Starting at the line that contains "You are a computer-use agent." and stopping after the line that contains "The image size is (1127, 641). [x=118, y=419]", recast that stretch of the material below as a JSON list of strings, one string per line, with blank lines omitted. Leave the pictures out of the list.

• • • • •

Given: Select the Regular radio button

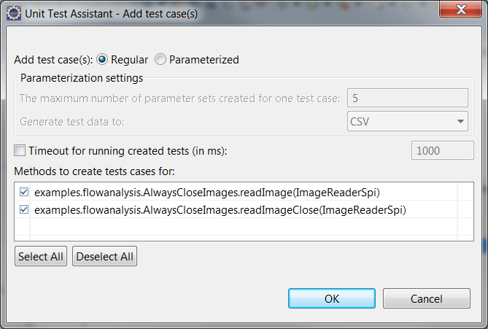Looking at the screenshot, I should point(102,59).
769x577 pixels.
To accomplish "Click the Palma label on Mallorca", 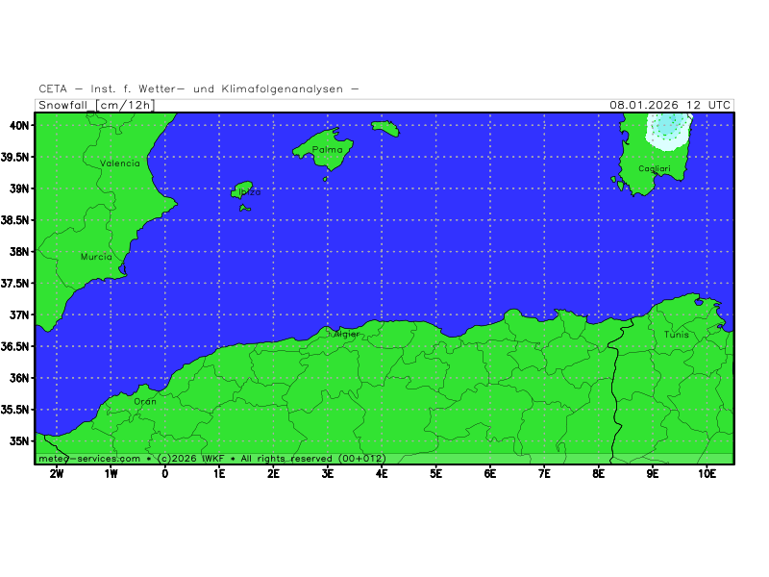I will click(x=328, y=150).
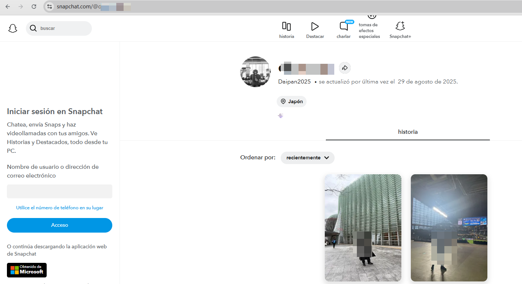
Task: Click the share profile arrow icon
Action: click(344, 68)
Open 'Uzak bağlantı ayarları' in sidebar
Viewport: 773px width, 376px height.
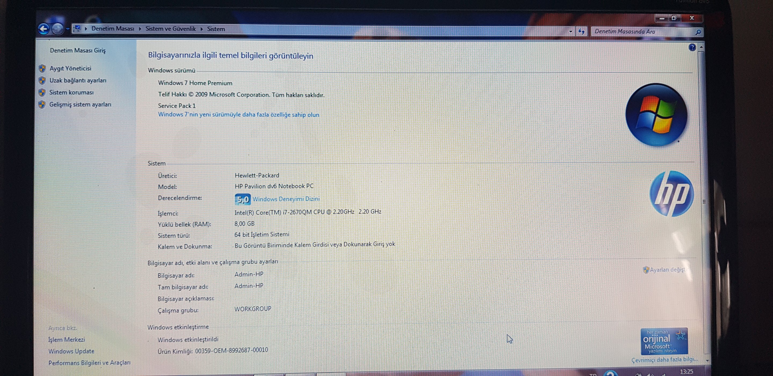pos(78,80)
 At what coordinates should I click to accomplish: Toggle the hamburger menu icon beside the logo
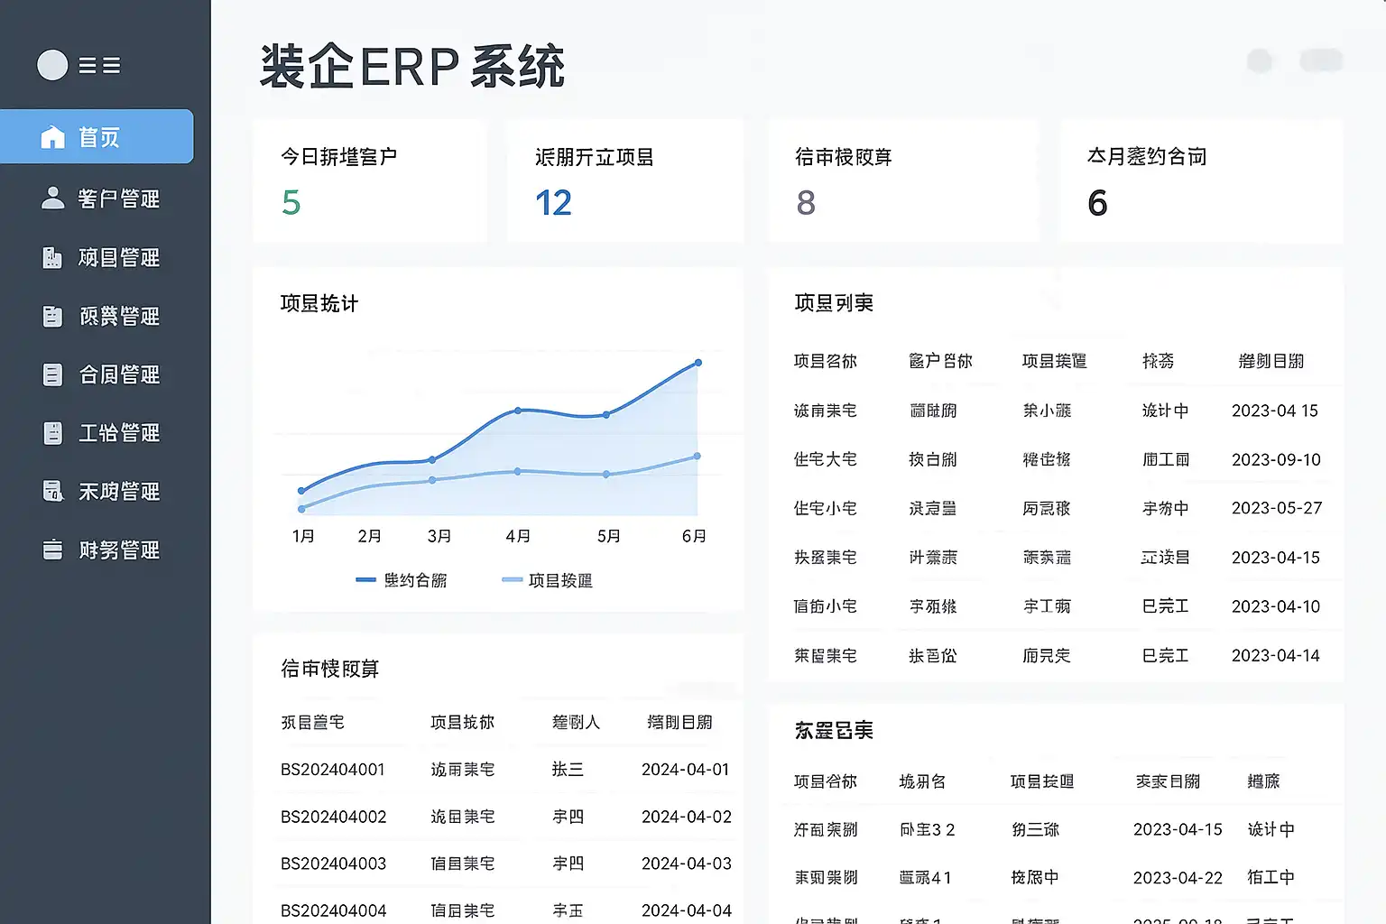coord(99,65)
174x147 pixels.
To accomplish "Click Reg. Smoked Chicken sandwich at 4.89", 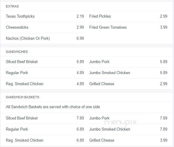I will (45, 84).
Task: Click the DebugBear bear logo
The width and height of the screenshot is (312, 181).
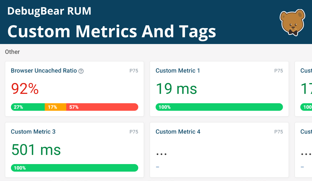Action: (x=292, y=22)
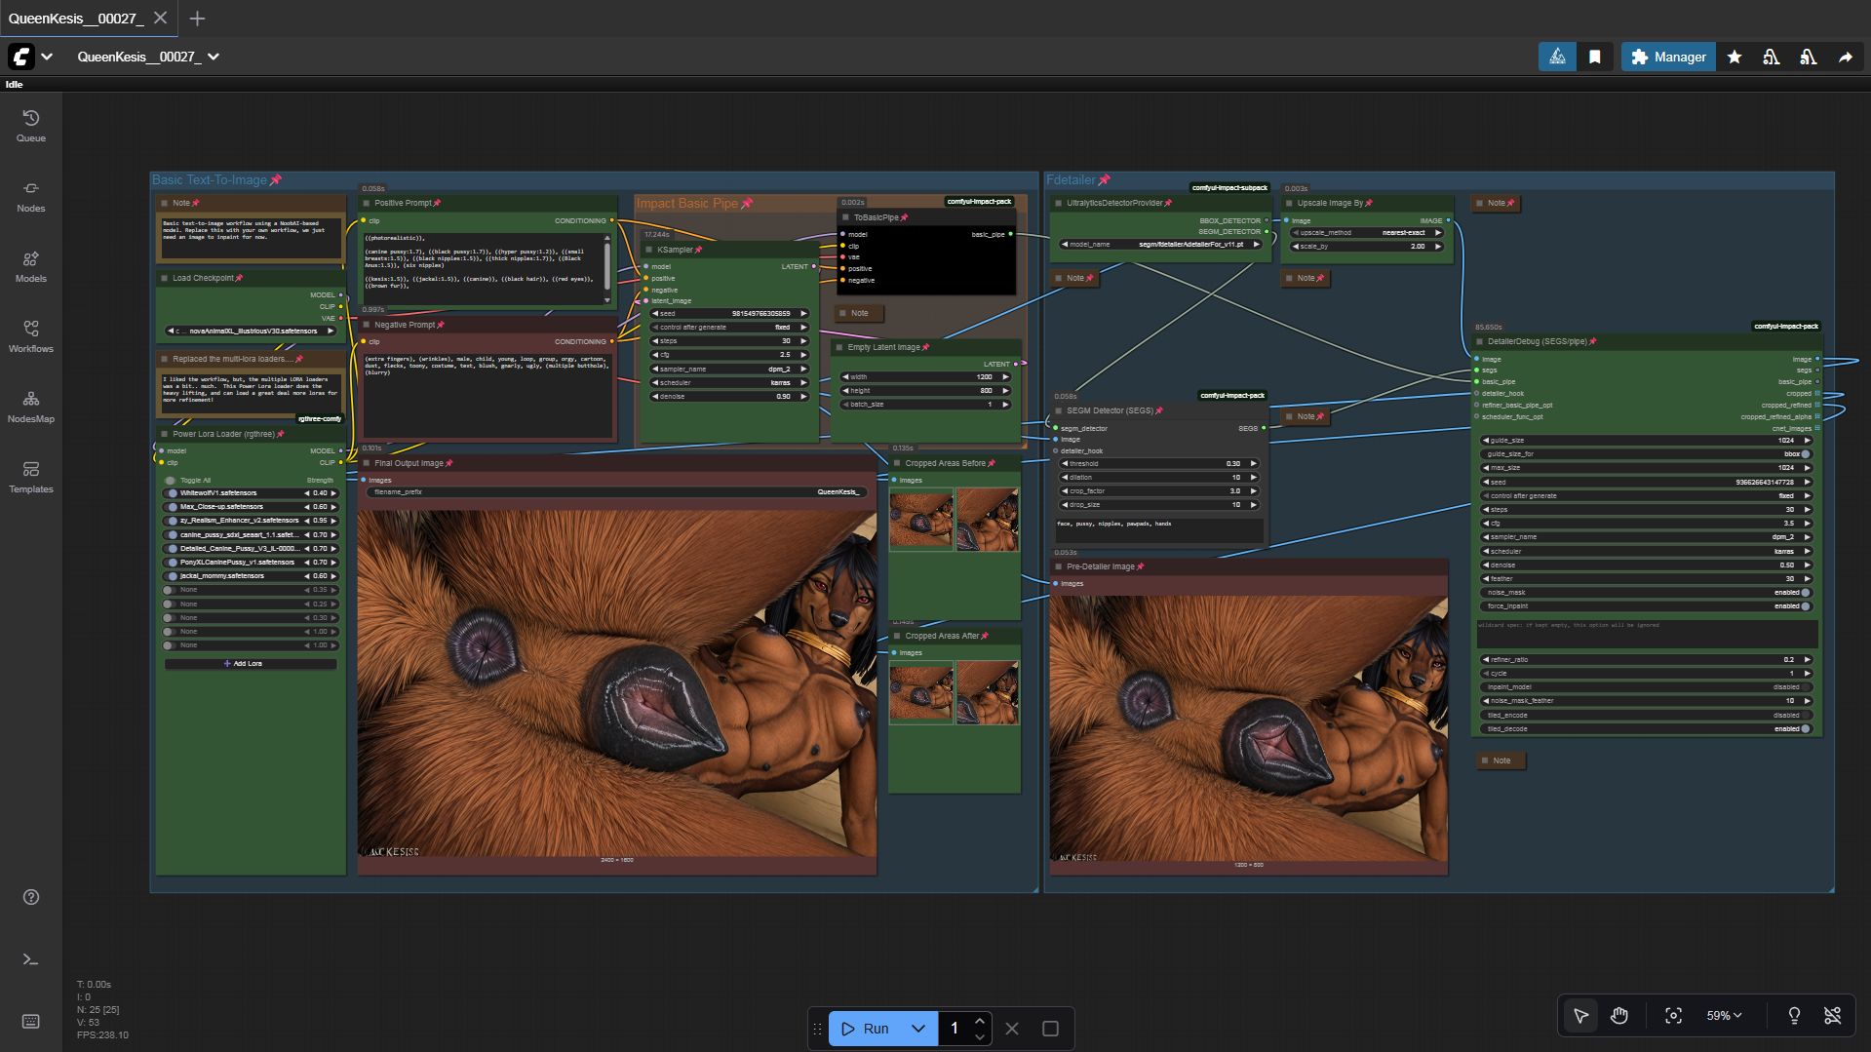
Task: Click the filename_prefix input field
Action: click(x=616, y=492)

• • • • •

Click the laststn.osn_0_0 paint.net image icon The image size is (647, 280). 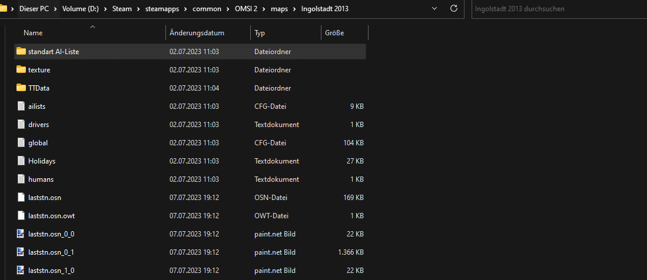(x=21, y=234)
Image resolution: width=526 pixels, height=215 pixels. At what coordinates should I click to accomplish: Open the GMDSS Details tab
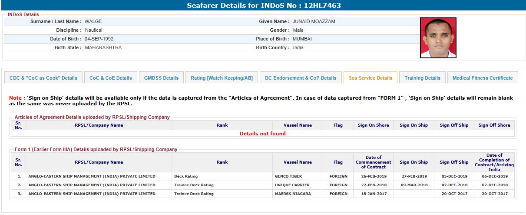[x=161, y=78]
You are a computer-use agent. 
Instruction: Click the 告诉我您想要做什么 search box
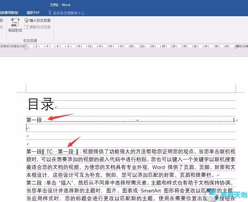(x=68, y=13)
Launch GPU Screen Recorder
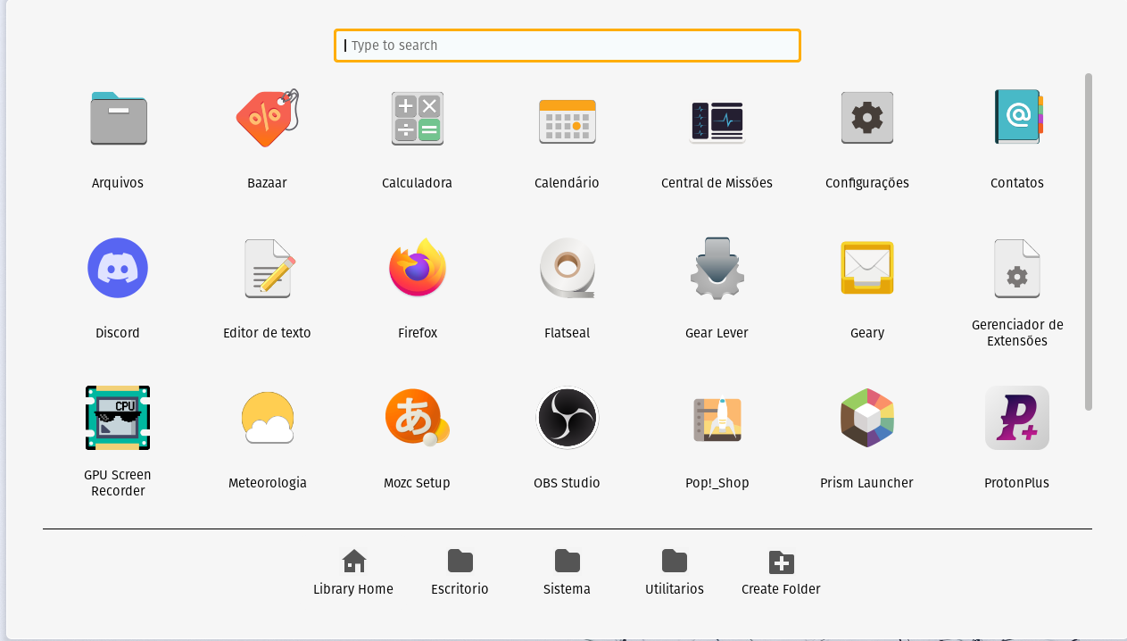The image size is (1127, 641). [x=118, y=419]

• • • • •

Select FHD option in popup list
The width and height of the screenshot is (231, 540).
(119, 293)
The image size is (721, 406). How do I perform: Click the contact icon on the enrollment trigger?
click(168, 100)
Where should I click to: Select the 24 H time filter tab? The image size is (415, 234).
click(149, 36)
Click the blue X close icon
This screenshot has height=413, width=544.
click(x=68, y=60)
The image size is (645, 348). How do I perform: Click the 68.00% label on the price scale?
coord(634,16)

• • • • •

> **Task response**
[
  "You are a computer-use agent. ",
  "Instruction: Click the 告诉我您想要做什么 search box",
  "(x=68, y=13)",
  "Launch GPU Screen Recorder",
  "The image size is (1127, 641). [x=118, y=419]"
]